We believe our data have a number of implications. First, we have identified two placental products that are likely to have important biological roles in maintaining early pregnancy. As such, they merit further investigation and consideration in fundamental basic science studies exploring early human pregnancy. In particular, the role of macrophage inhibitory cytokine-1 in early pregnancy remains poorly understood.
Second, our data showing decreased serum PAPP-A and macrophage inhibitory cytokine-1 preceding miscarriage by weeks strongly contrast with serum β-hCG, for which levels were similar between women with miscarriages and women in a control group with no apparent trend. Serum β-hCG is commonly used as a biomarker for early pregnancy complications. This suggests serum PAPP-A and macrophage inhibitory cytokine-1 merit further evaluation in other situations of early pregnancy where it may have better diagnostic characteristics than β-hCG.
Our main conclusion is that measuring serum PAPP-A and macrophage inhibitory cytokine-1 in the middle of the first trimester may form the platform of a promising predictive test of miscarriage.
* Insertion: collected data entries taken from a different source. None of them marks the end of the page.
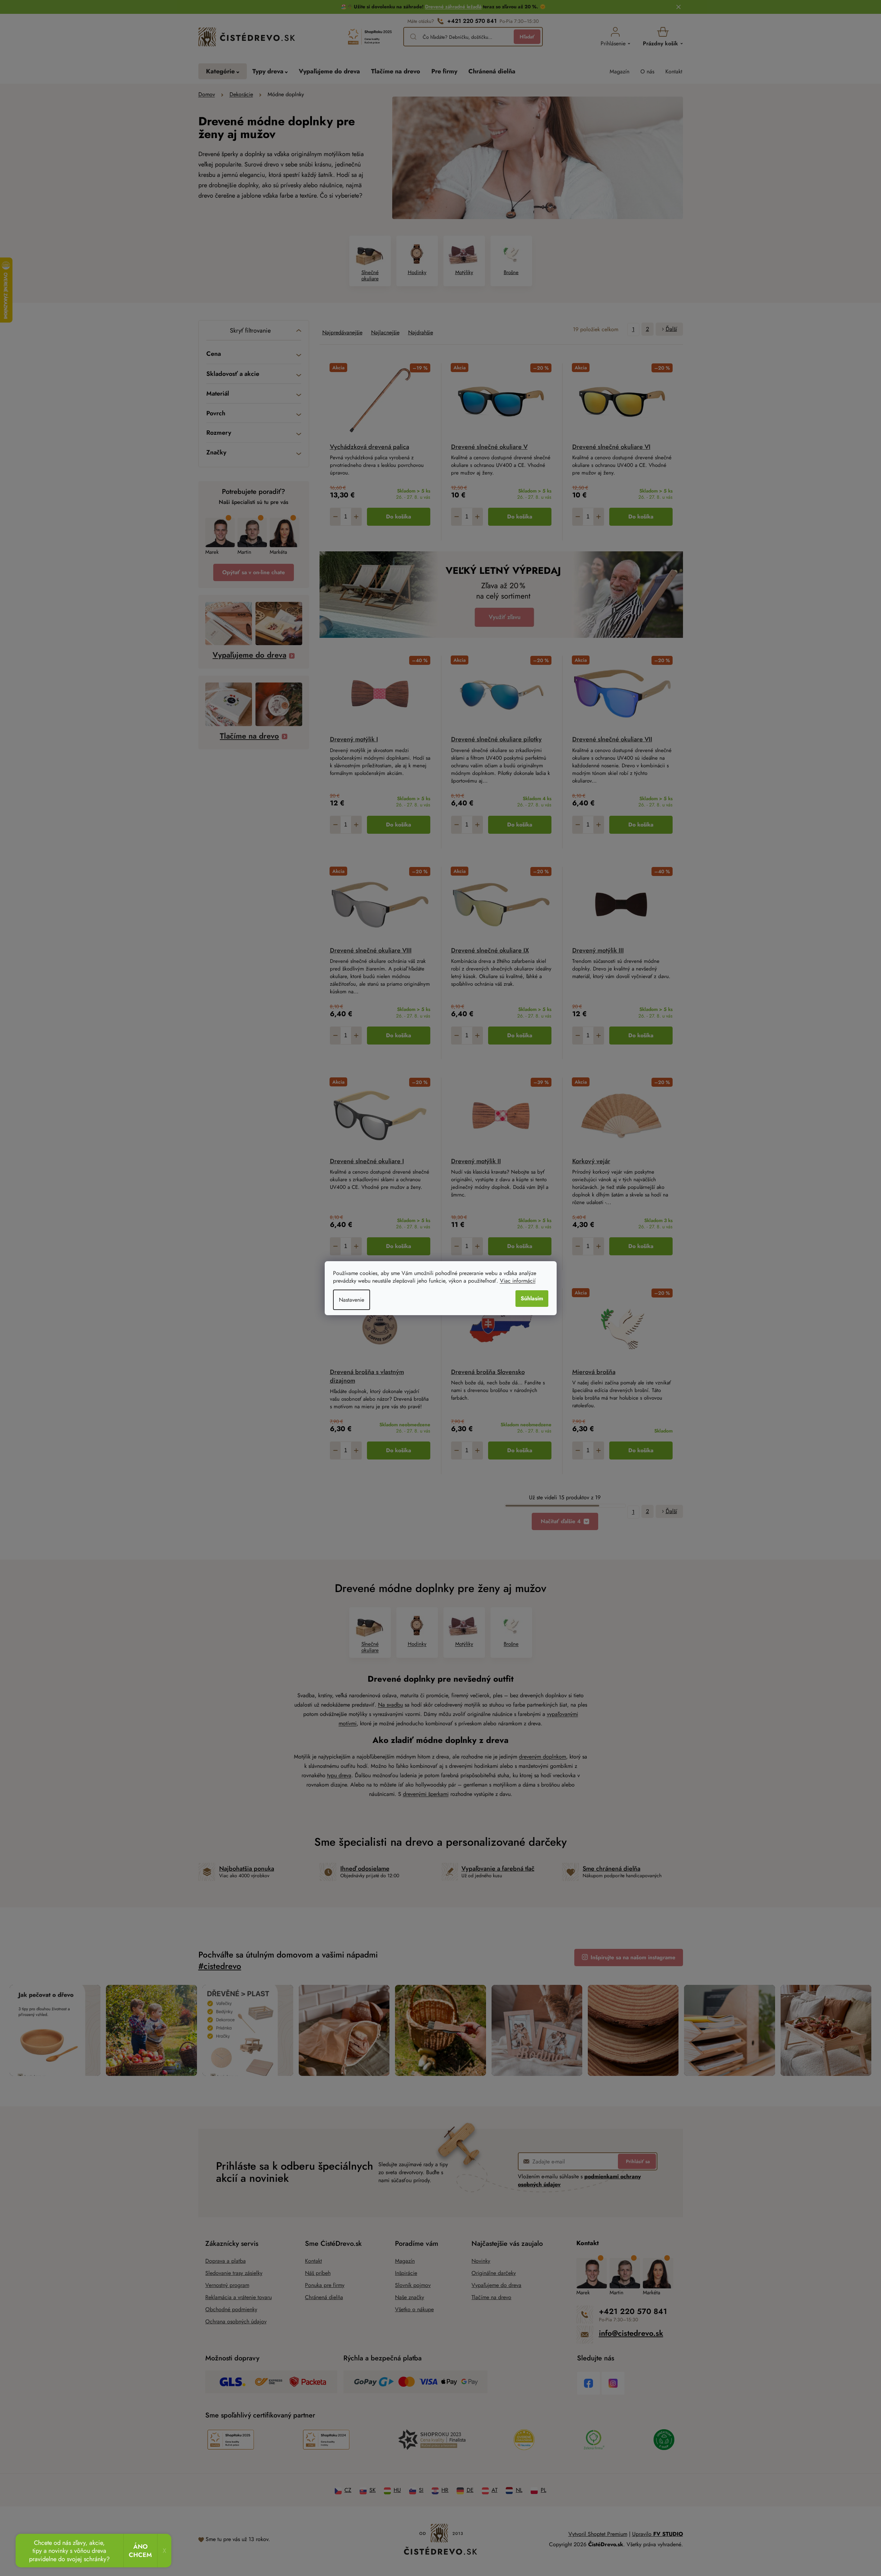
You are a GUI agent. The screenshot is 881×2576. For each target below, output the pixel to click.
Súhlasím (532, 1298)
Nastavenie (351, 1300)
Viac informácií (518, 1281)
Potentially, our test can identify 63% (sensitivity of the combined test) of women who will ultimately miscarry, with a 10% false-positive rate (90% specificity). Arguably, such diagnostic performance characteristics already may be adequate as a screening tool to target potential therapies to women at high risk for pregnancy. However, it would be desirable to further enhance the sensitivity of this test, which may be achievable by identifying additional markers to add to the predictive performance of PAPP-A and macrophage inhibitory cytokine-1.